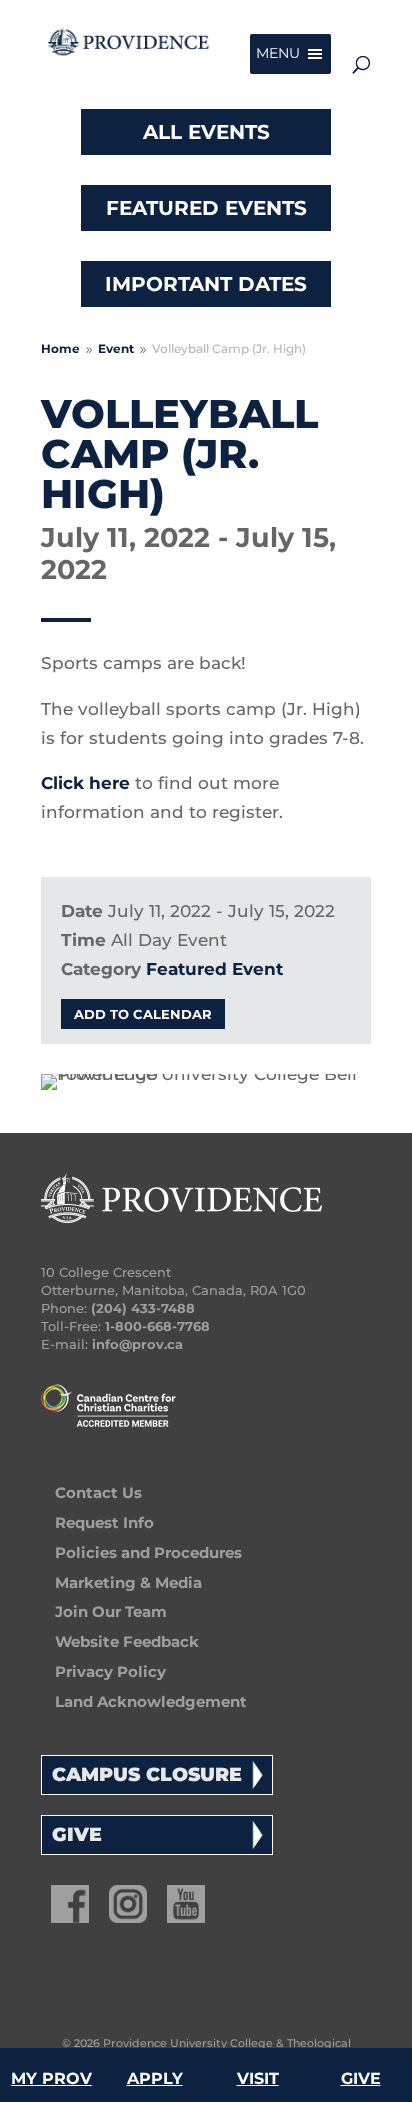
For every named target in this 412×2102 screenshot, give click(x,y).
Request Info (104, 1522)
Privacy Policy (110, 1671)
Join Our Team (111, 1611)
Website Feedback (127, 1641)
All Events (206, 132)
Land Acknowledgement (151, 1701)
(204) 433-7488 (143, 1308)
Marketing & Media (128, 1582)
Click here (85, 783)
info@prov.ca (137, 1344)
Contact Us (98, 1492)
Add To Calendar (143, 1014)
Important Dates (206, 284)
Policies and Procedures (148, 1552)
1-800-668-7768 (157, 1326)
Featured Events (206, 208)
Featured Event (214, 969)
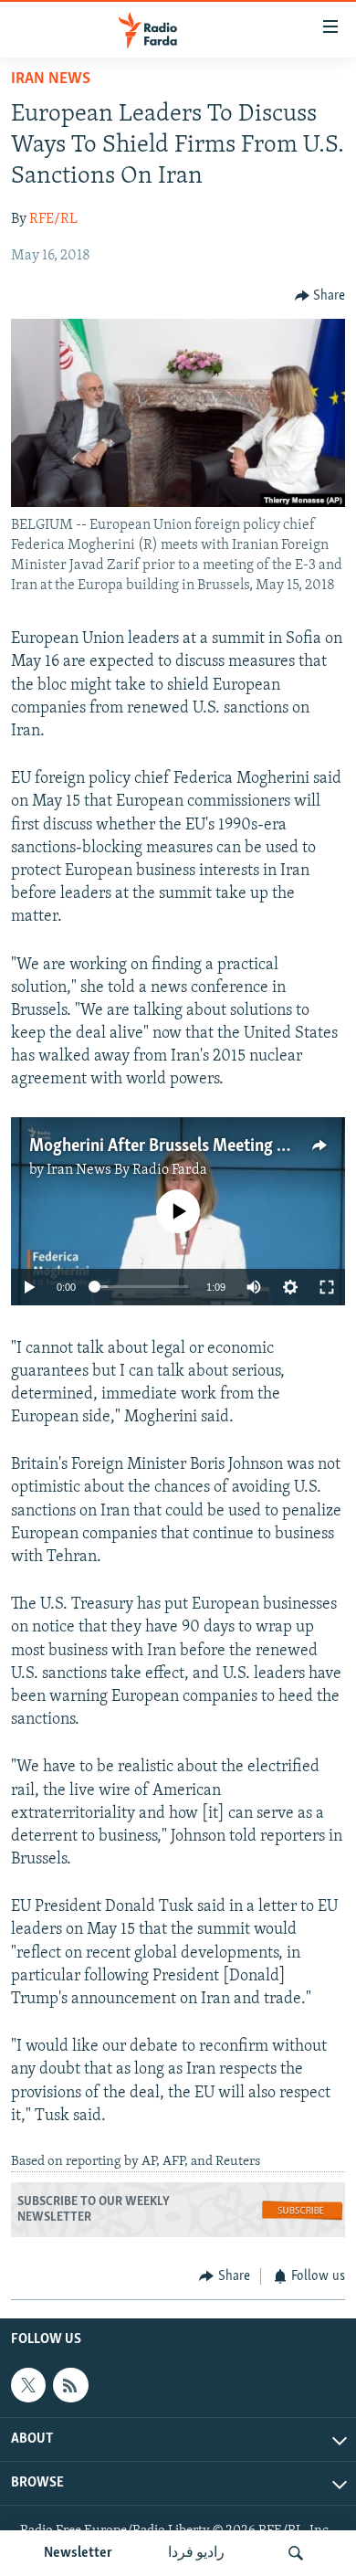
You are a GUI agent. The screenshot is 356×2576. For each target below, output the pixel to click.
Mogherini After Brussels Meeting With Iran (186, 1146)
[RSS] (70, 2385)
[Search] (295, 2553)
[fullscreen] (327, 1287)
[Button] (320, 296)
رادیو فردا (196, 2553)
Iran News (50, 79)
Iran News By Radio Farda (127, 1170)
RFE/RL (53, 219)
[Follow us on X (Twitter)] (28, 2385)
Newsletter (78, 2553)
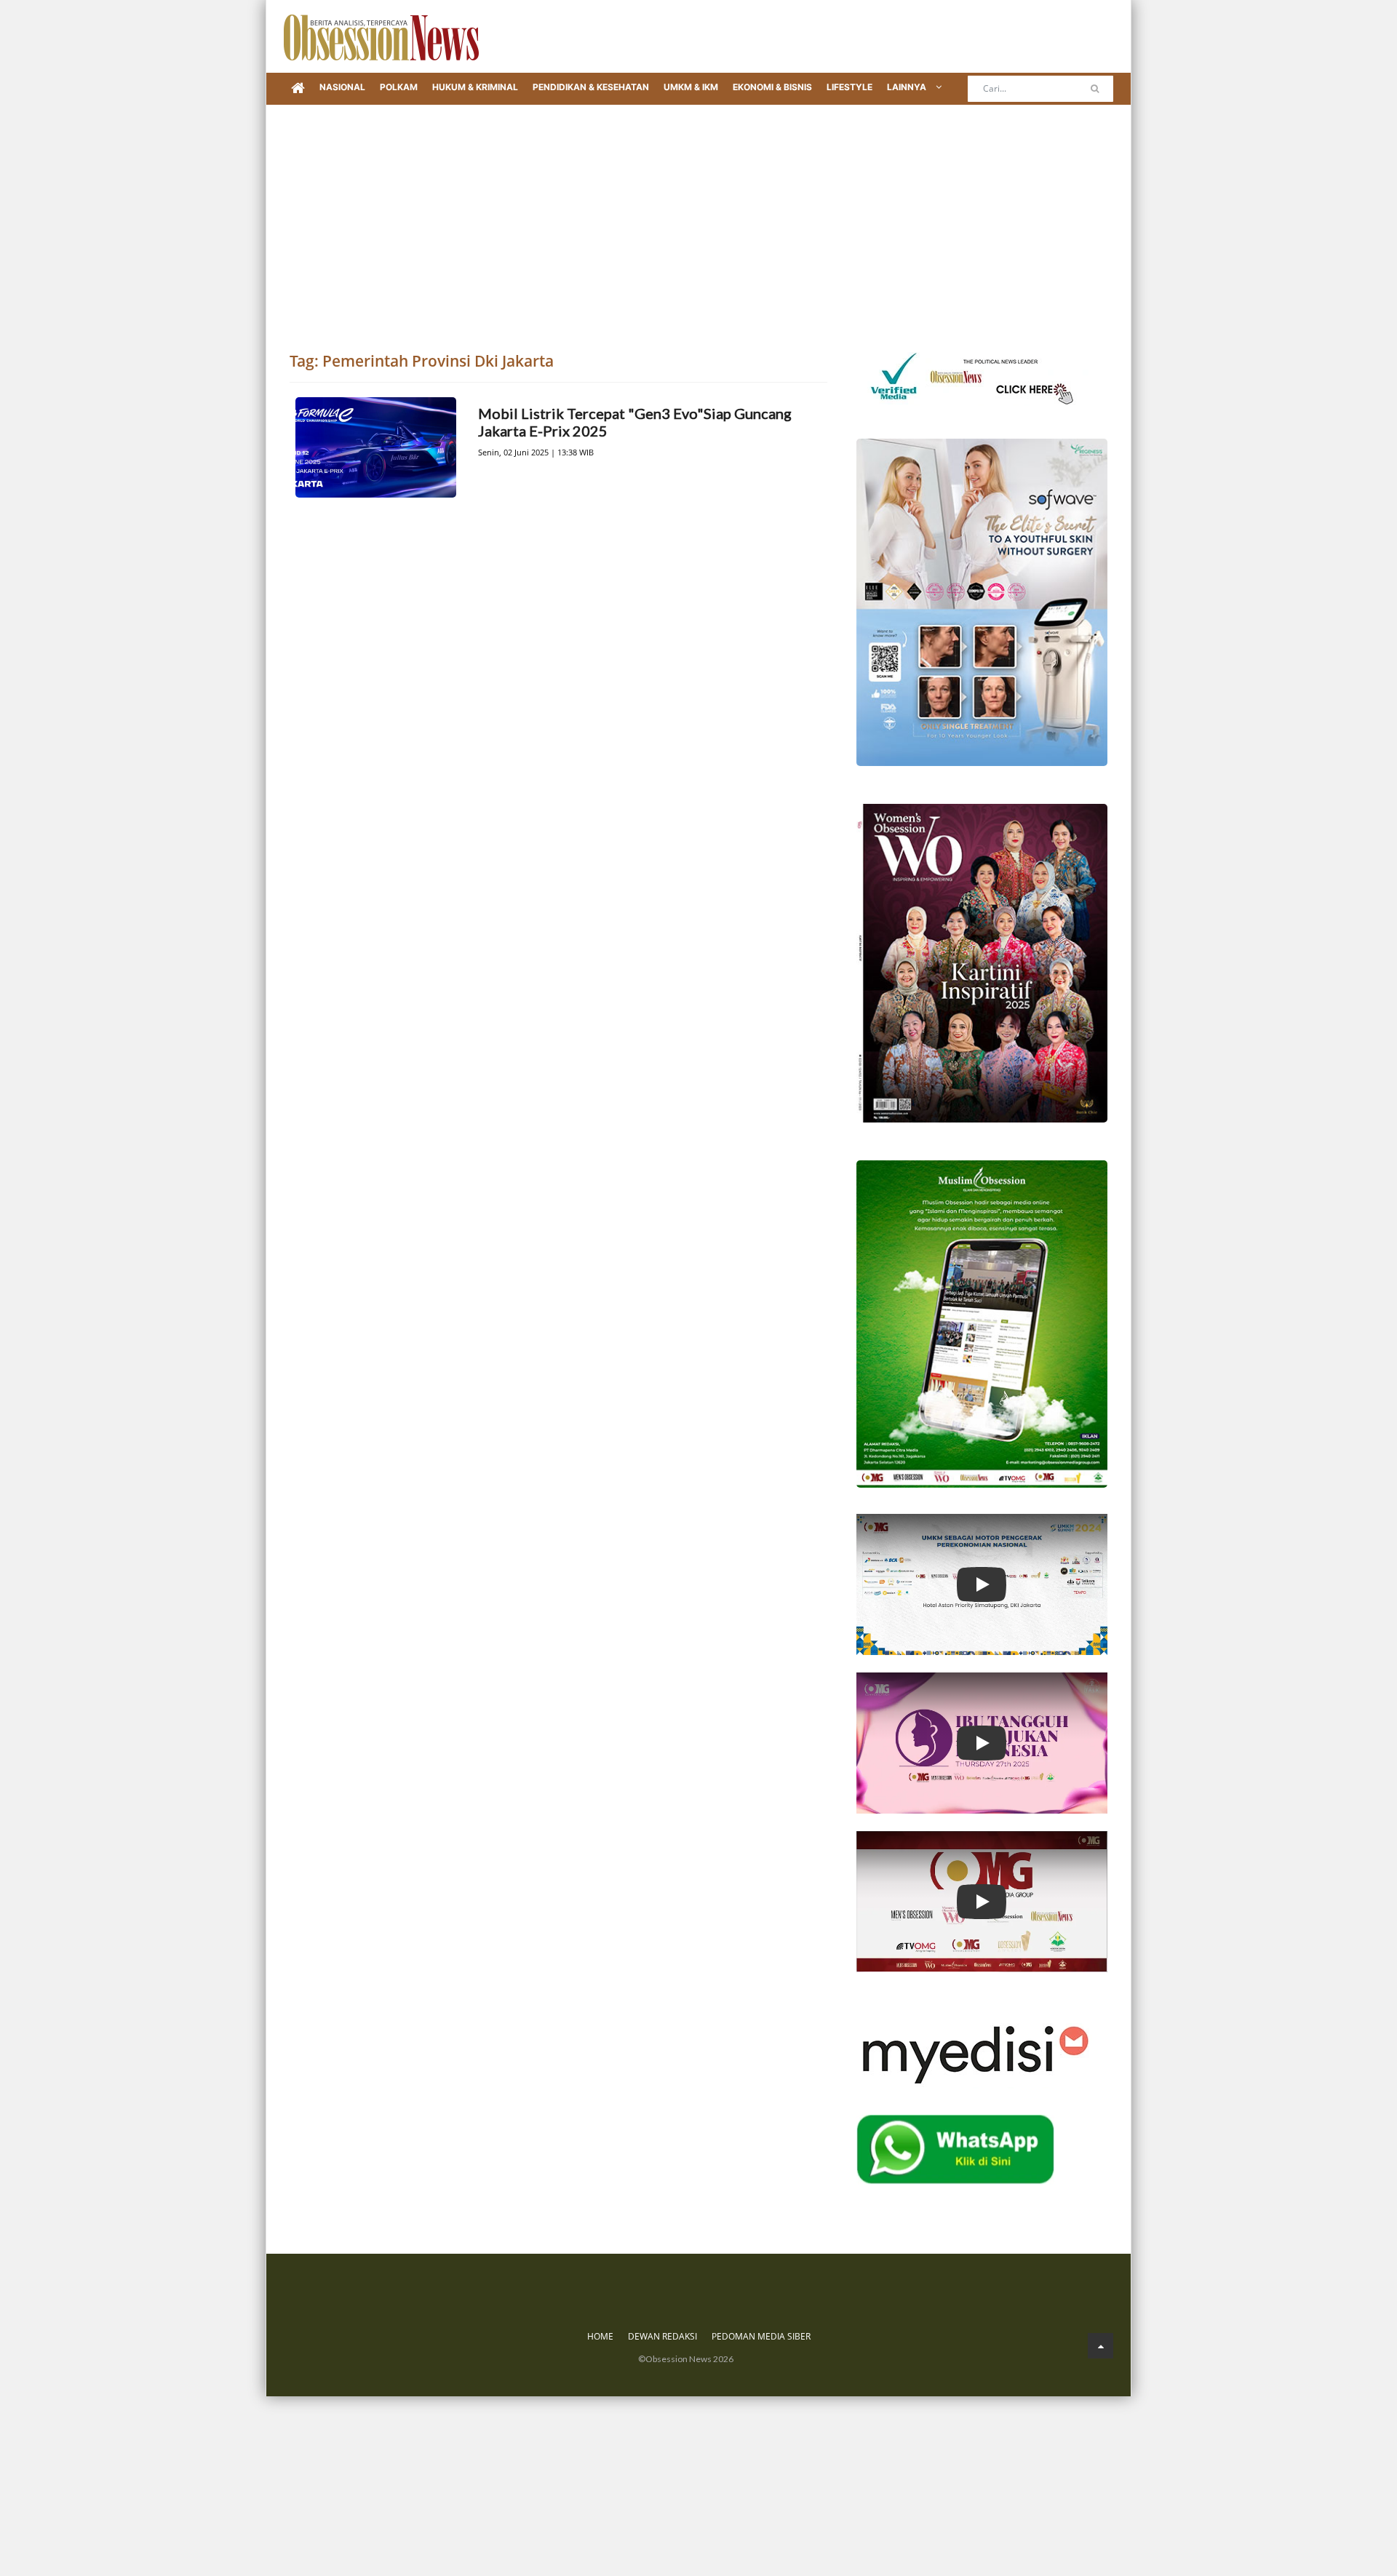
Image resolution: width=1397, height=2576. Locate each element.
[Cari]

Exercise brief: Find how many lines contain "Iran" in the data. Write that number and nothing else.

Reply: 3